## Start TASK INPUTS

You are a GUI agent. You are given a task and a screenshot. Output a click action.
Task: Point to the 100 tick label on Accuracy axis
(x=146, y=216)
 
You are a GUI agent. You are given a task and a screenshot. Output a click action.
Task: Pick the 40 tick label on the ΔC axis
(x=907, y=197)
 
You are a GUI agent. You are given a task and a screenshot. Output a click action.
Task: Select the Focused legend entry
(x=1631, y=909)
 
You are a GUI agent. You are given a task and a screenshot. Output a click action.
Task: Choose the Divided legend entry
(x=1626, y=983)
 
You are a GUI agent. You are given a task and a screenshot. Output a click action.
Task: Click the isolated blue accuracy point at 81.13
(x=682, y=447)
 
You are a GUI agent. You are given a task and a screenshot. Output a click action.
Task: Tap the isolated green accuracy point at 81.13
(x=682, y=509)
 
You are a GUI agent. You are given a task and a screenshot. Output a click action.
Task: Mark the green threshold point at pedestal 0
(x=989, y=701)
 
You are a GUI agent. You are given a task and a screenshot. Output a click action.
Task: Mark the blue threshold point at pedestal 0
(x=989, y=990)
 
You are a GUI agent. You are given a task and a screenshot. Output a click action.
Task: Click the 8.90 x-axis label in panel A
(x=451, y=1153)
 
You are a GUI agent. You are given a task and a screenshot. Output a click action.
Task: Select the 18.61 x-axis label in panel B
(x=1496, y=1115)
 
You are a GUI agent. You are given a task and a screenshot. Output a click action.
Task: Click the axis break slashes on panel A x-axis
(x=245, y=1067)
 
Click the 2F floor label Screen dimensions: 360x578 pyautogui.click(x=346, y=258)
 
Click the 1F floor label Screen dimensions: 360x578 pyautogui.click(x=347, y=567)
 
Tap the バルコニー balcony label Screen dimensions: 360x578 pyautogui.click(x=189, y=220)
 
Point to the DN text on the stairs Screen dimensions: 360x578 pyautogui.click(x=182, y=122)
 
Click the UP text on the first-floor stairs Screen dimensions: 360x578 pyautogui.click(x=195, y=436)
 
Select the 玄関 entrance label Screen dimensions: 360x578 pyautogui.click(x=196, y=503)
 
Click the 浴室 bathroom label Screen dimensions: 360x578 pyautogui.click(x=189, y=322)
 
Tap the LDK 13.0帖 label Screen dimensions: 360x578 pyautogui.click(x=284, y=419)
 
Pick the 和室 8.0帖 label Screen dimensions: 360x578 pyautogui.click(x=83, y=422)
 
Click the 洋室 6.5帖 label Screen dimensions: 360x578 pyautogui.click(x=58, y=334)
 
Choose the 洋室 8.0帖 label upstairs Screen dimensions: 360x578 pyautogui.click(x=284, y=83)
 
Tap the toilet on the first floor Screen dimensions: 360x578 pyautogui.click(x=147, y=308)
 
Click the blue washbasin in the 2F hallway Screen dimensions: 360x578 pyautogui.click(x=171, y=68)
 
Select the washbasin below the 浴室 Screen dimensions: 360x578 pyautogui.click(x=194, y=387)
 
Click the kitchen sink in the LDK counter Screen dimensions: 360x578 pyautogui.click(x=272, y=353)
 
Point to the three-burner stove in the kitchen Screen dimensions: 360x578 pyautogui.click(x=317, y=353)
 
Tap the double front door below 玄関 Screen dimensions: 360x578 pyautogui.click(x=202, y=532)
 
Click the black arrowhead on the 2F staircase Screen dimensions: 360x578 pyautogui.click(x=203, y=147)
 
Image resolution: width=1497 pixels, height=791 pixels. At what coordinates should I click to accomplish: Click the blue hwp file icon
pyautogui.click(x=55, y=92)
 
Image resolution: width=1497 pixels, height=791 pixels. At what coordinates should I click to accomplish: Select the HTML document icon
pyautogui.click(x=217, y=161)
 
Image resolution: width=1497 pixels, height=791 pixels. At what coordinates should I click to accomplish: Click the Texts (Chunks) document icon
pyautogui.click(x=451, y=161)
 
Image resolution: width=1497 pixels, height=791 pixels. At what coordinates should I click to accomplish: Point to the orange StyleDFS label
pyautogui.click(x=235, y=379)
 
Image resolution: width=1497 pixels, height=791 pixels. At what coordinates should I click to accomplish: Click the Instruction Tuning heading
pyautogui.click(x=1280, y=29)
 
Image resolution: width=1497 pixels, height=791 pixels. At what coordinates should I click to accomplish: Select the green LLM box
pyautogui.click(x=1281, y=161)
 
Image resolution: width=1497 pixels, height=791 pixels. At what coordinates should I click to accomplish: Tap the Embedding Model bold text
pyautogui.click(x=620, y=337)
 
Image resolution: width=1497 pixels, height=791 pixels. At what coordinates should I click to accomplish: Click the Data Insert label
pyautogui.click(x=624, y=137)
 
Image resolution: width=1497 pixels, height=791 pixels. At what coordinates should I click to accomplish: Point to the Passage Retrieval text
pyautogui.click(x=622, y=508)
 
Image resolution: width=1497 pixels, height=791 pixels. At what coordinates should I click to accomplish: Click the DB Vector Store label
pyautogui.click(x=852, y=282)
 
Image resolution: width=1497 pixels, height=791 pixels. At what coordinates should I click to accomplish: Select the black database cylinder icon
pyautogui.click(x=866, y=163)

## End TASK INPUTS

> **INSTRUCTION**
Copy the lines exactly, covering the stretch from the line that contains "Passage Retrieval text" through the end of the lines, both ends included.

> **EXPECTED ANSWER**
Image resolution: width=1497 pixels, height=791 pixels. At what coordinates should I click to accomplish: Point to the Passage Retrieval text
pyautogui.click(x=622, y=508)
 
Image resolution: width=1497 pixels, height=791 pixels. At what coordinates should I click to accomplish: Click the DB Vector Store label
pyautogui.click(x=852, y=282)
 
Image resolution: width=1497 pixels, height=791 pixels. At what coordinates should I click to accomplish: Select the black database cylinder icon
pyautogui.click(x=866, y=163)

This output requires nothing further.